Já não deveria ficar surpreendida com um novo livro de Maria Azenha. Ainda assim fui tomada pela surpresa com que me surpreendi.
A Loucura das Facas é uma poesia das profundezas sem pudor das palavras. Sem gavetas. Ali, os mitos convivem naturalmente com o quotidiano e as metáforas não são brancas nem banais. Livro cheio de lágrimas secas e de alquimia sem limites que não evita a lama das sarjetas como as da alma, onde o céu é revisitado (ou assaltado?) com um olhar desenganado e a noite espreita de todos os lados rivalizando com as cores cruas, carnais e ensanguentadas do dia.
É uma poesia de despertar, gritando desesperada e serenamente aos adormecidos. Tira-lhes o chão, desmascara-lhes o céu, ostenta-lhes o fim, desmancha o mito da criança desfazendo-lhe a trança.
Maria Azenha escreve como quem retira tapetes de sob os pés do mundo. Não há refúgio a não ser no poema. E mesmo assim…

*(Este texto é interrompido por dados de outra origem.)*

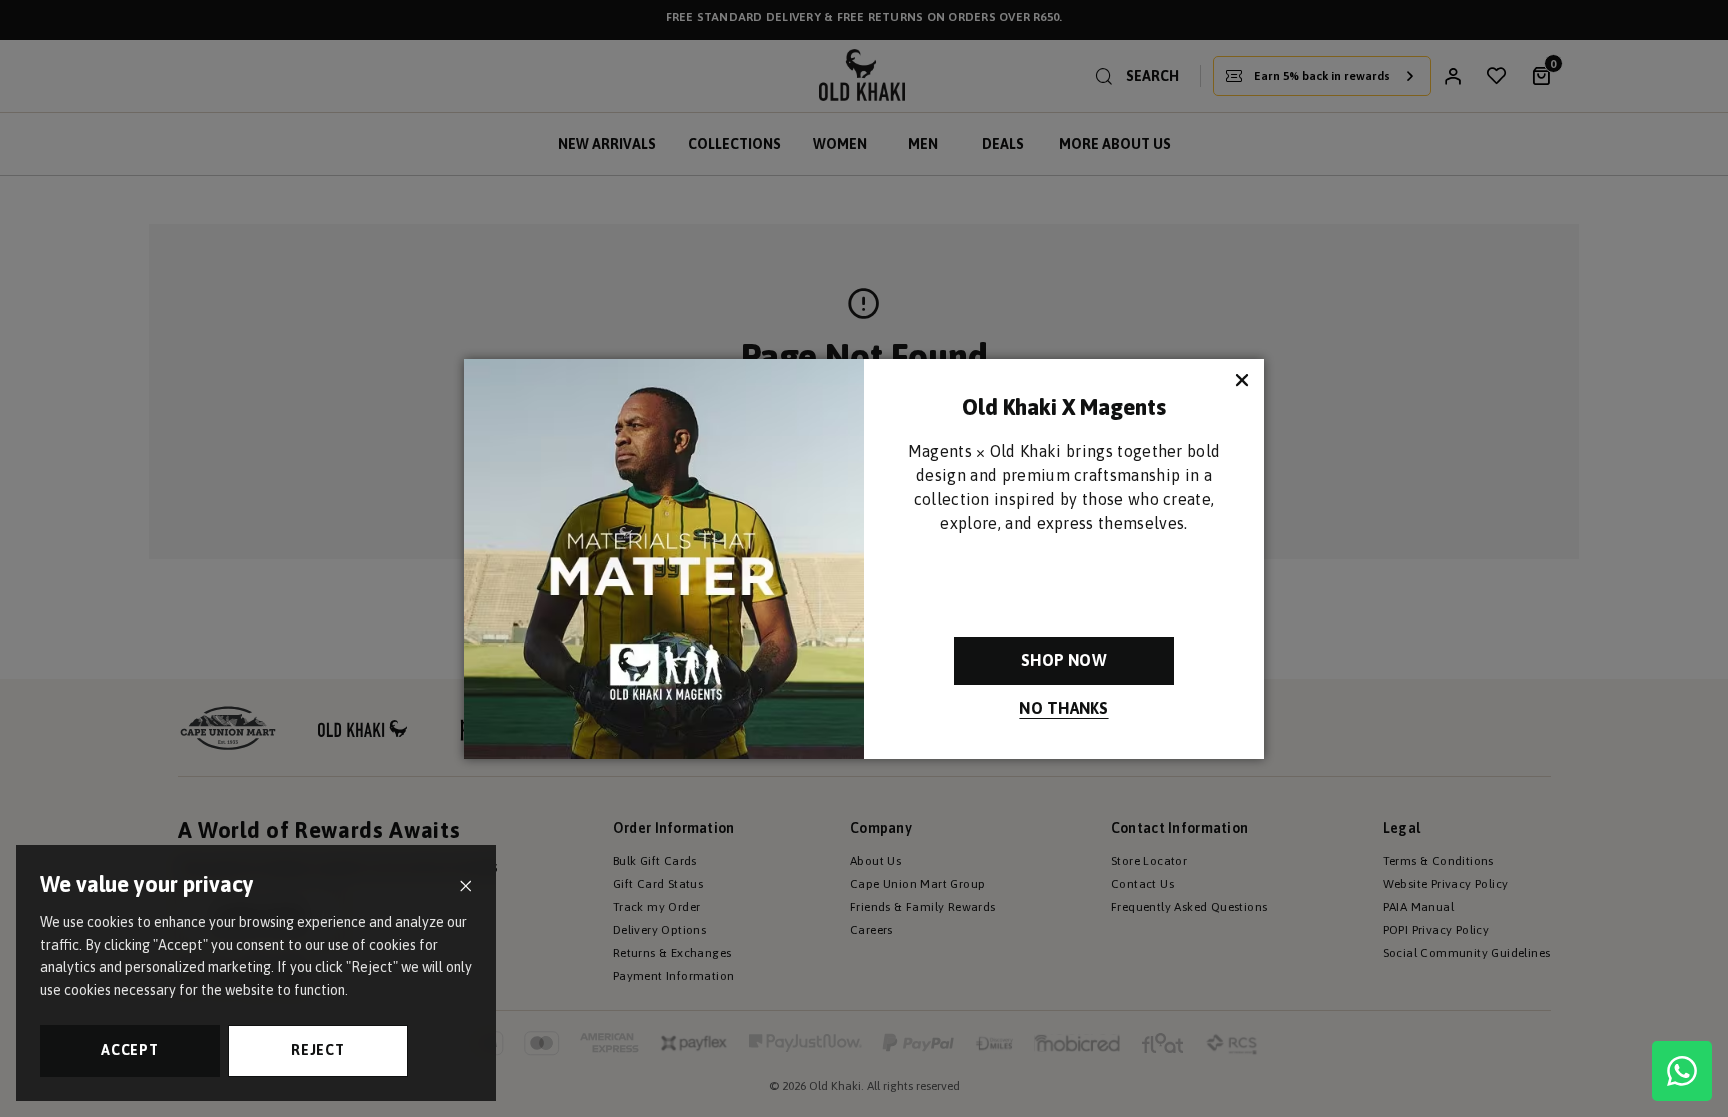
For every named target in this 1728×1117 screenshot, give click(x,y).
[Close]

Os temas poderiam ter sido inspirados pelos horrores lidos nos títulos dos jornais que deles vivem. Na verdade, na secreta vida de cada um. Os corpos desventrados são esquartejados em versos. Ainda assim, cintilam. Passam-se páginas julgando não ser possível mais espanto. Contudo, o tranquilo desassossego permanece. Até ao último poema. O ritmo é o da metáfora. Nunca banal. Coloquial e ao mesmo tempo alada. Soprando versos vivos incandescentes.<
Este livro, vindo a lume em 2021, filho do confinamento, abre caminhos através do horror. Com facas que são versos enlouquecidos.
Uma vez fechado, esquece-se o sangue. A memória é de beleza. É essa a sua magia.
A bela e dolorosa capa de Elisa Scarpa prepara-nos para estes versos. A edição da Urutau é cuidada e para eles discreta e sobriamente conseguida.